I knew the day would come when I got my first bad review for The Redheaded Stepchild. That day happened to come today, which was also my first day back in the office after vacation, and the day that Peyton Manning signed with the Denver Broncos. Blech!
Because I knew this day would come, I’ve done some reading up on how best to deal with negative reviews and how to cope with them. We writers are a sensitive bunch, and it’s hard to not take these kinds of things personally. Luckily for me, my bad review was pretty mild as far as bad reviews go. The guy (or girl, but I’m pretty convinced it was a dude) who wrote the review could have ripped on the writing, on me personally, or on the character’s personal lives, but he/she didn’t. Really, the book just wasn’t the person’s cup of tea.
To be honest, it was actually much less soul-sucking than the “Dear Author, After carefully reviewing your work we find it does not meet our needs at this time. Good luck.” letters I could line a litter box (if I had a cat) with several times over. I know my book’s not going to be for everybody. I’m in good company – all the top selling authors have a few God-awful reviews under their belts. So what am I going to do about it? Not a damn thing. Except listen to Radiohead, eat a whole pint of Blue Bell Orange Dream, look at some pictures of cute baby animals, and move on.
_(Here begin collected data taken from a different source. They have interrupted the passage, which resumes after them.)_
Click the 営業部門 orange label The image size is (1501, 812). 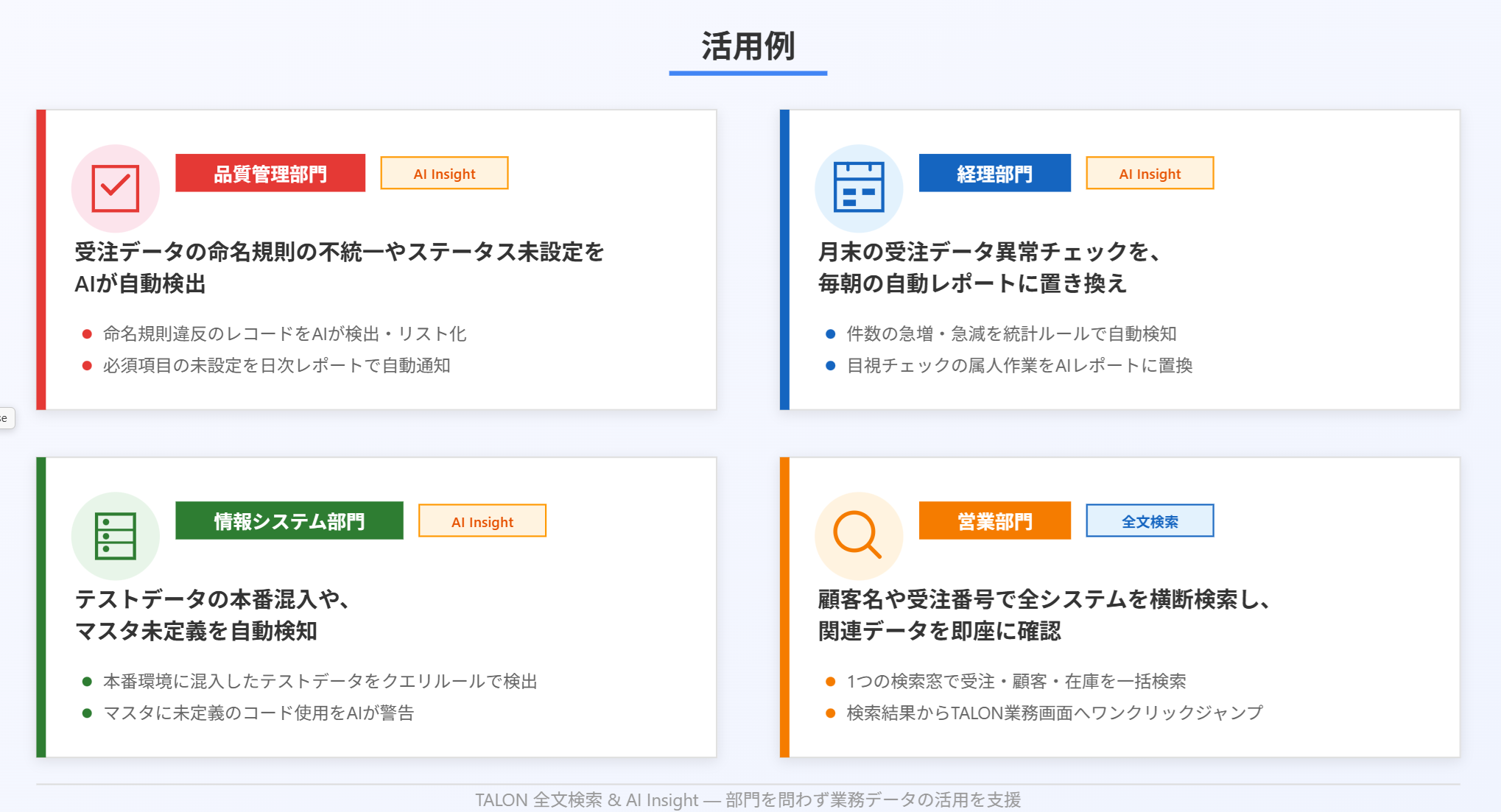click(x=994, y=521)
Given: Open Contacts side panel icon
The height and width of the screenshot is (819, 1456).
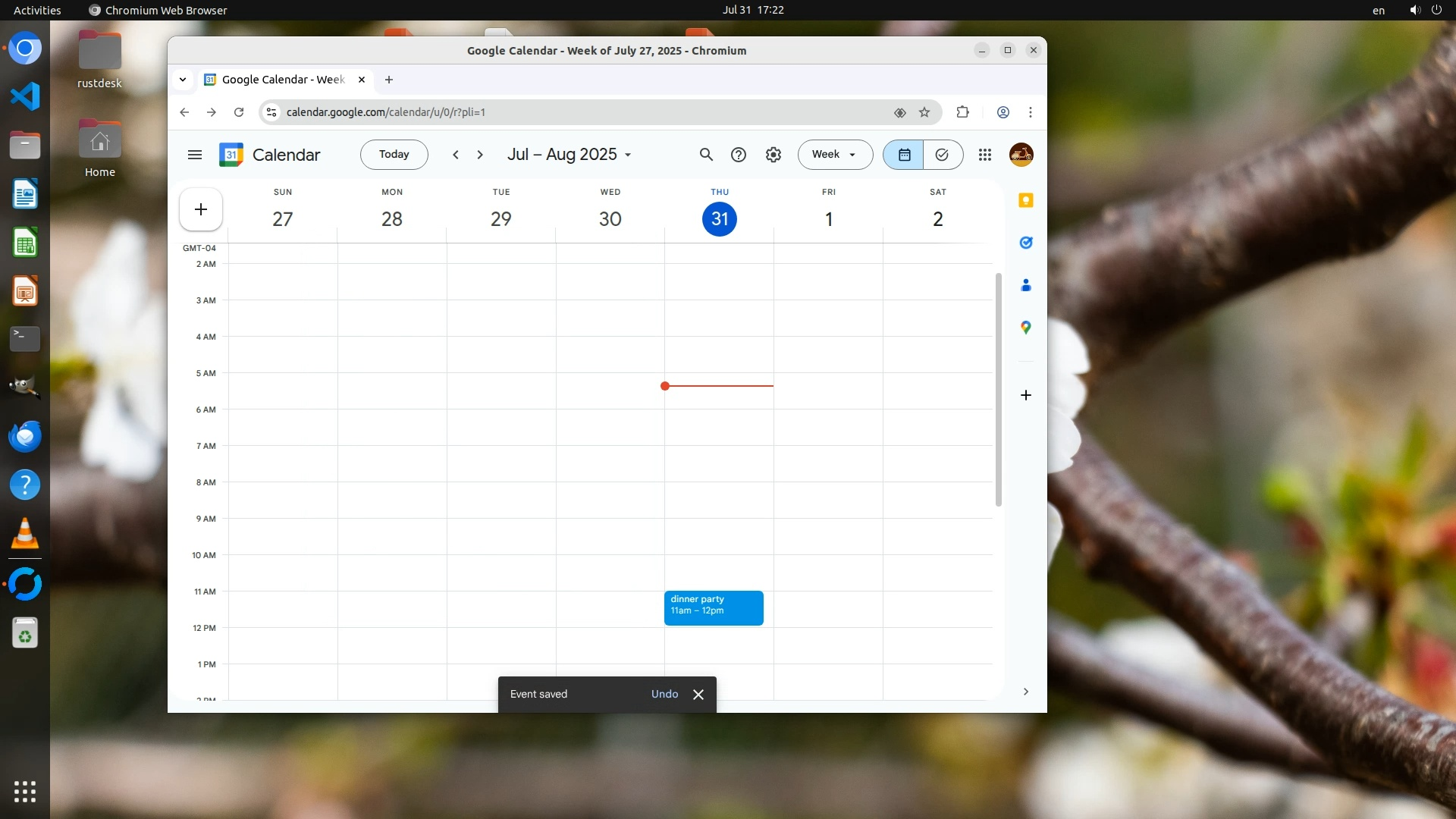Looking at the screenshot, I should click(1025, 285).
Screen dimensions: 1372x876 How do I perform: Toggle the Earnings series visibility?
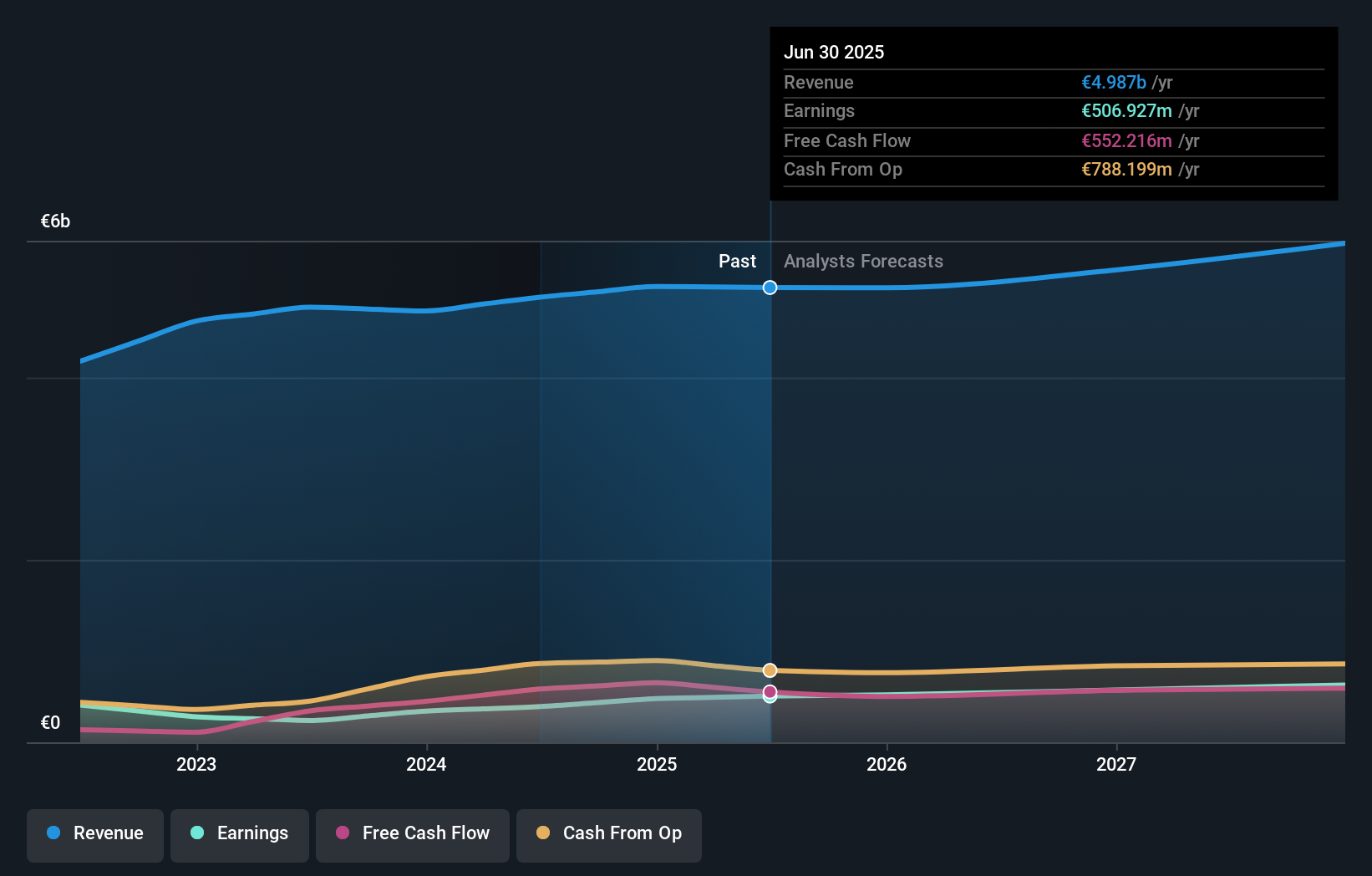[239, 834]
And hey, my bad review sold me two books today. Could be worse right? They say it’s even good to have a few not-so-great reviews. People like balance, and a book with all fantastic reviews is a little misleading. Makes it look like all the author’s friends ganged up and told everyone how much awesome sauce was smeared over the book, not that they’re biased or anything. So, now I can say I don’t know all my Amazon reviewers and they’re not all what you’d consider “mom reviews”. Though my mom didn’t like the book, so that doesn’t apply in my case.